▶ **ACTIVITY**: Leaving out the pictures, please reproduce exactly and only the lines from the one that contains "Task: Click the subject text MICHELLEEEEE" through the last line below.

*****

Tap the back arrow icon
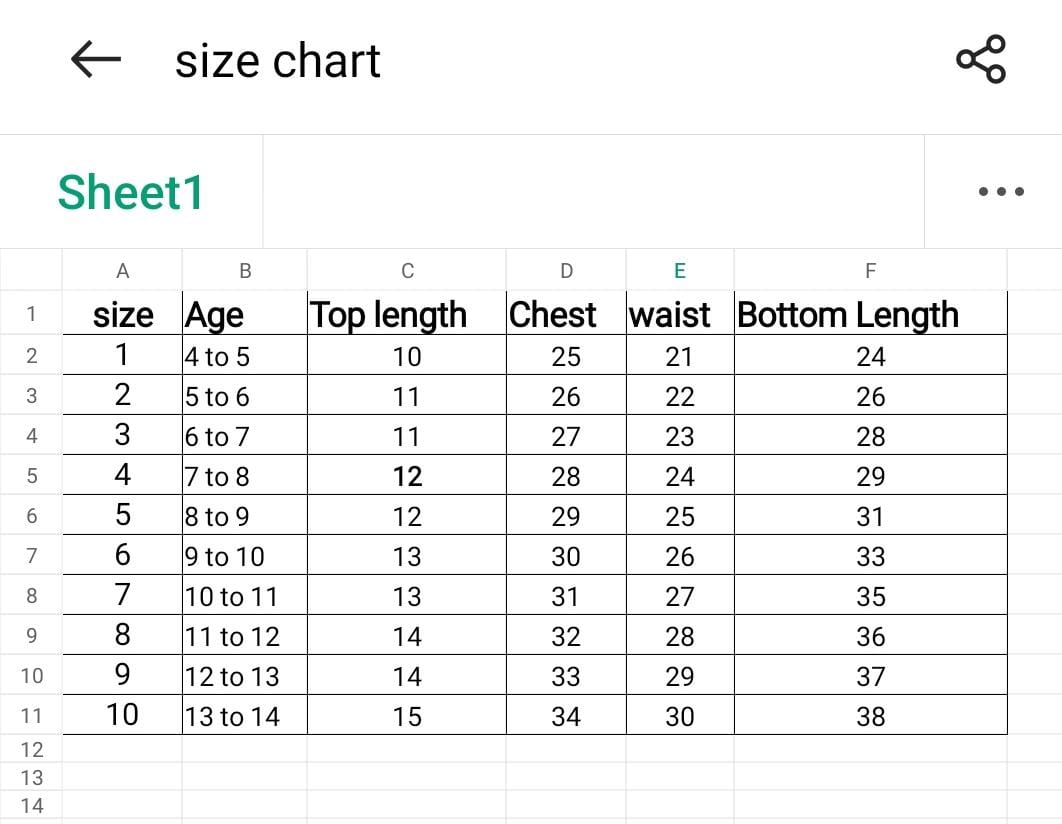Screen dimensions: 1062x824 coord(96,60)
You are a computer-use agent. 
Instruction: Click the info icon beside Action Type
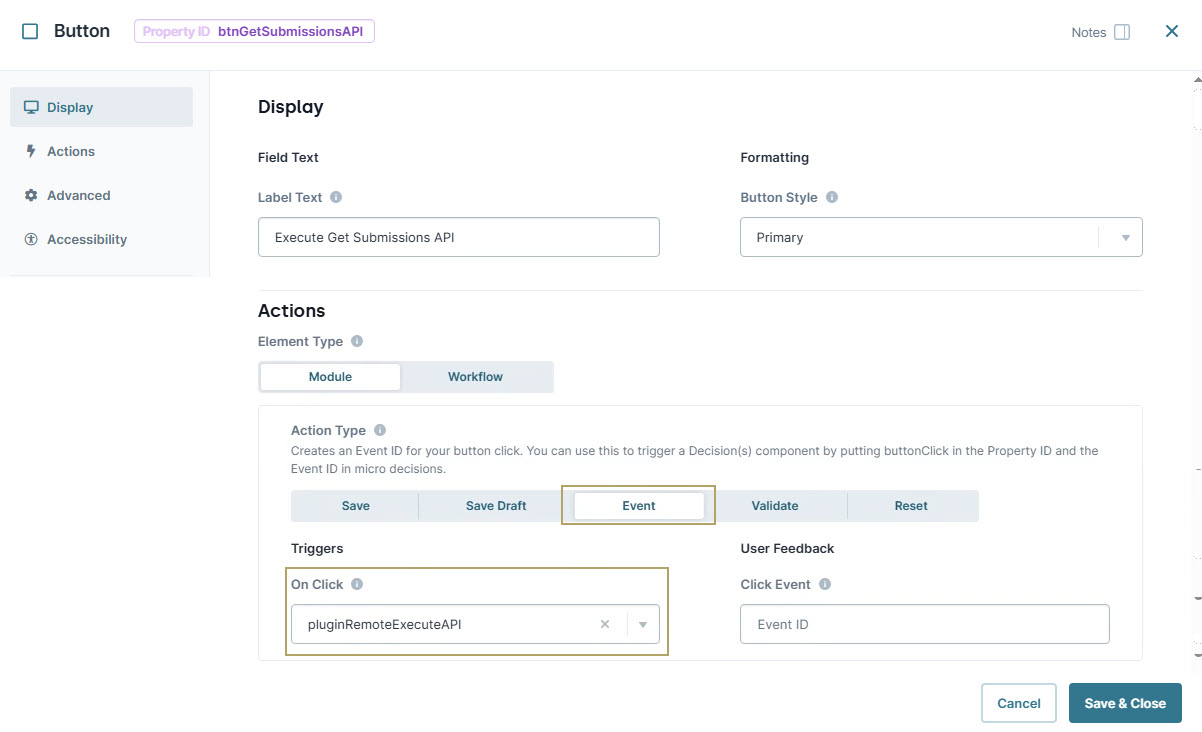[x=379, y=429]
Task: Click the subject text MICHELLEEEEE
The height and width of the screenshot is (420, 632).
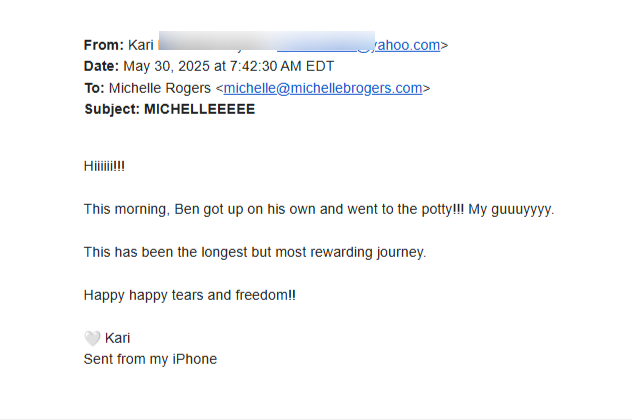Action: coord(199,109)
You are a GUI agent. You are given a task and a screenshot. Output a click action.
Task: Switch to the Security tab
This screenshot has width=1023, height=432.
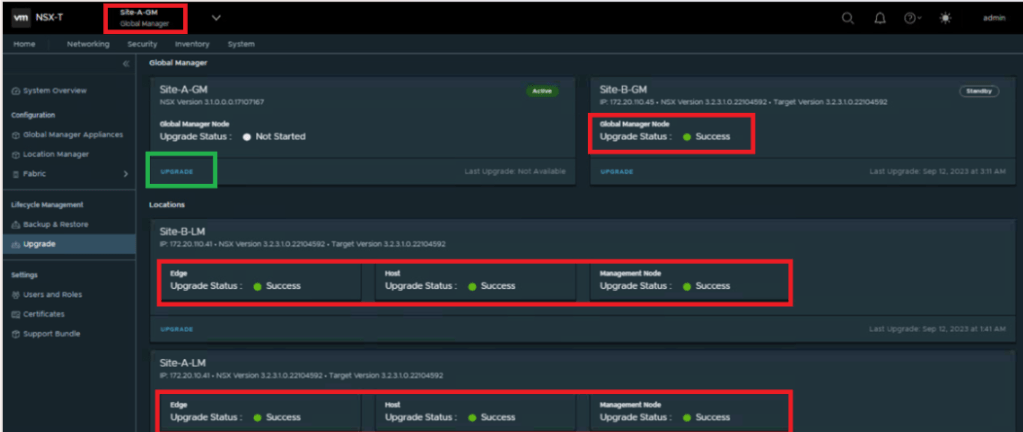click(142, 44)
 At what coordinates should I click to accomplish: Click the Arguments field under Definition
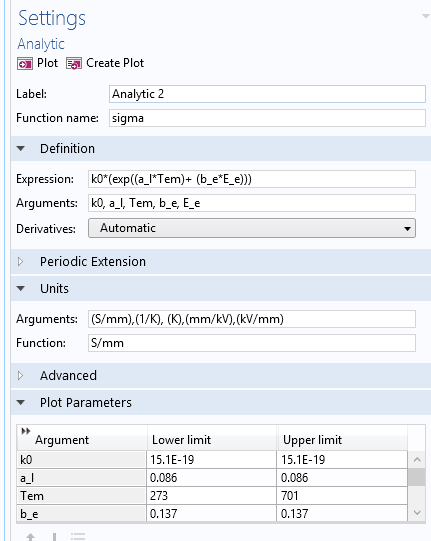tap(252, 203)
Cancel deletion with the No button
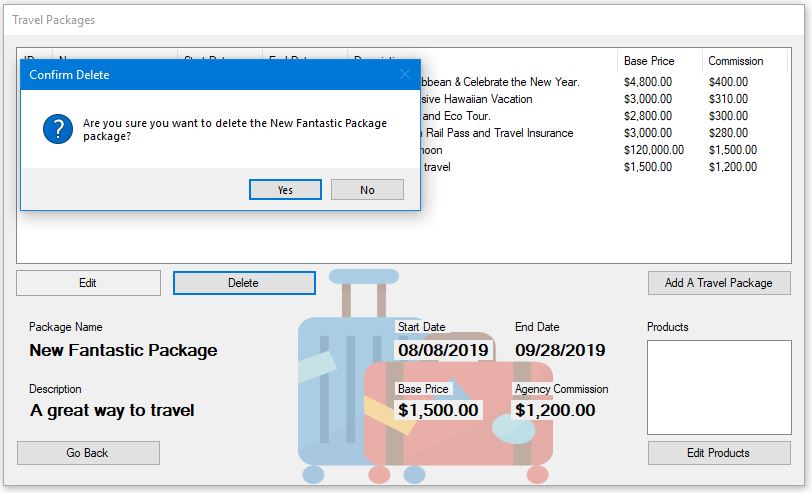This screenshot has height=493, width=812. [x=367, y=190]

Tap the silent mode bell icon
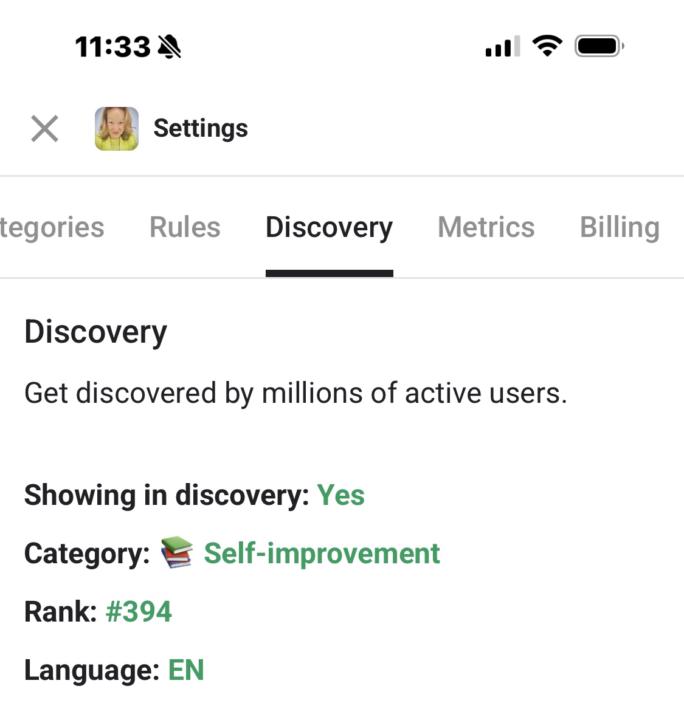click(169, 46)
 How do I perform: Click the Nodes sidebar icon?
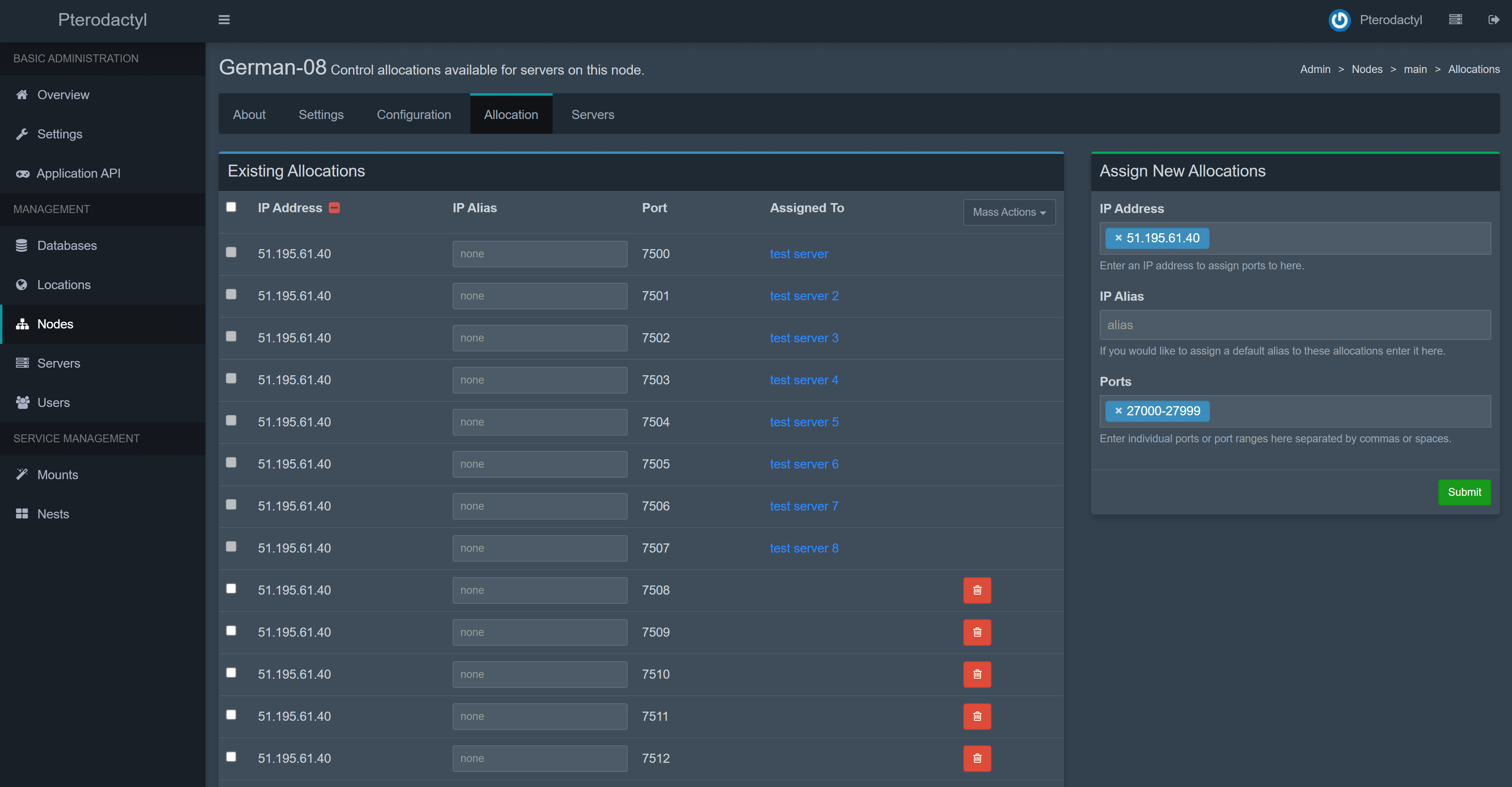pyautogui.click(x=22, y=323)
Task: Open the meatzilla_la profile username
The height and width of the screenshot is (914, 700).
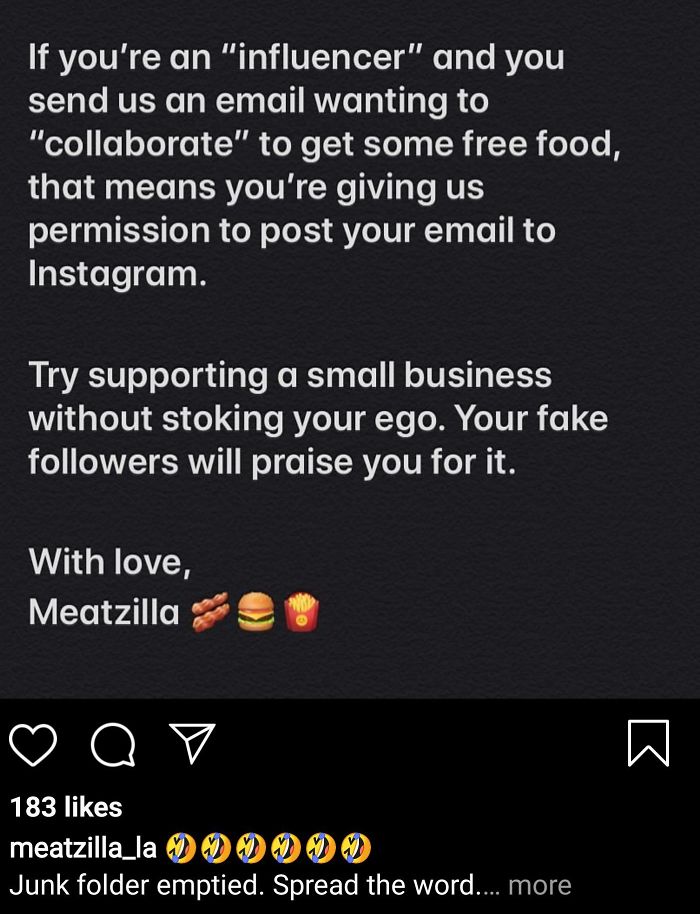Action: click(82, 848)
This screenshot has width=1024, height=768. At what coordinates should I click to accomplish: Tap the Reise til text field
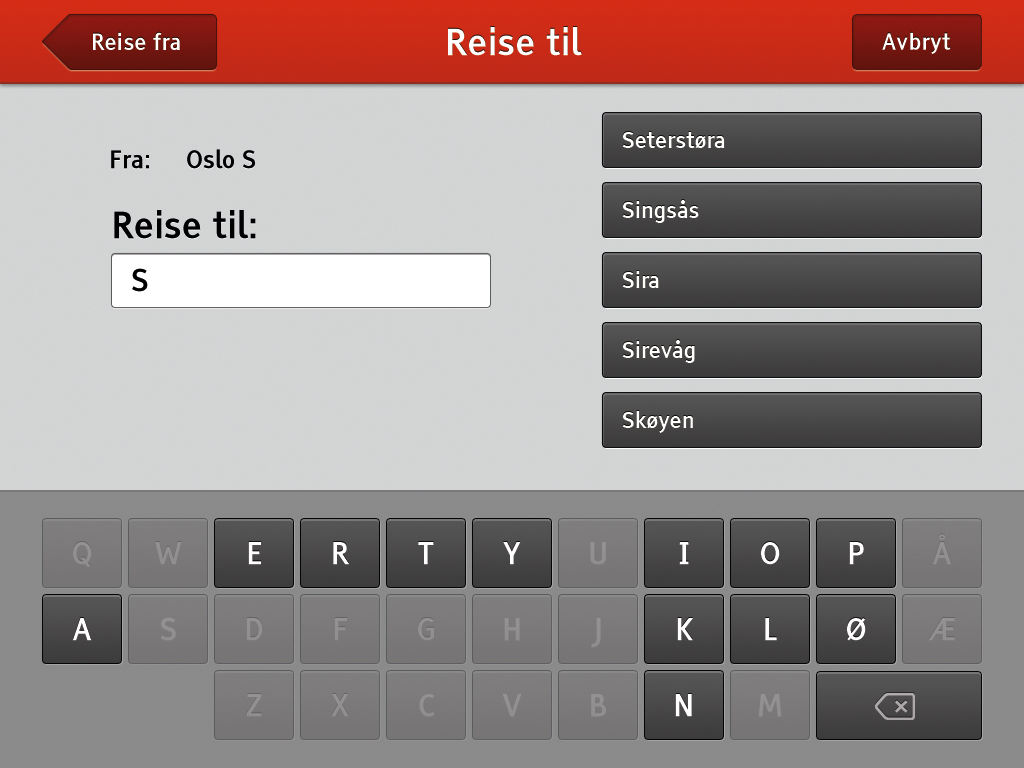[x=300, y=280]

*****

▶ **SOLUTION TO THE PROBLEM**:
Task: Click the subject text MICHELLEEEEE
The height and width of the screenshot is (420, 632).
Action: coord(199,109)
You are a GUI agent. You are given a task and a screenshot. Output a click action.
Task: Switch to the Security tab
This screenshot has width=1023, height=432.
click(142, 44)
 At what coordinates should I click to accomplish: Click the Arguments field under Definition
tap(252, 203)
Cancel deletion with the No button
This screenshot has height=493, width=812. [x=367, y=190]

Tap the silent mode bell icon
click(169, 46)
 How do I perform: Click the Nodes sidebar icon?
pyautogui.click(x=22, y=323)
Task: Open the meatzilla_la profile username
The height and width of the screenshot is (914, 700).
Action: click(82, 848)
This screenshot has width=1024, height=768. At what coordinates should I click to accomplish: Tap the Reise til text field
[x=300, y=280]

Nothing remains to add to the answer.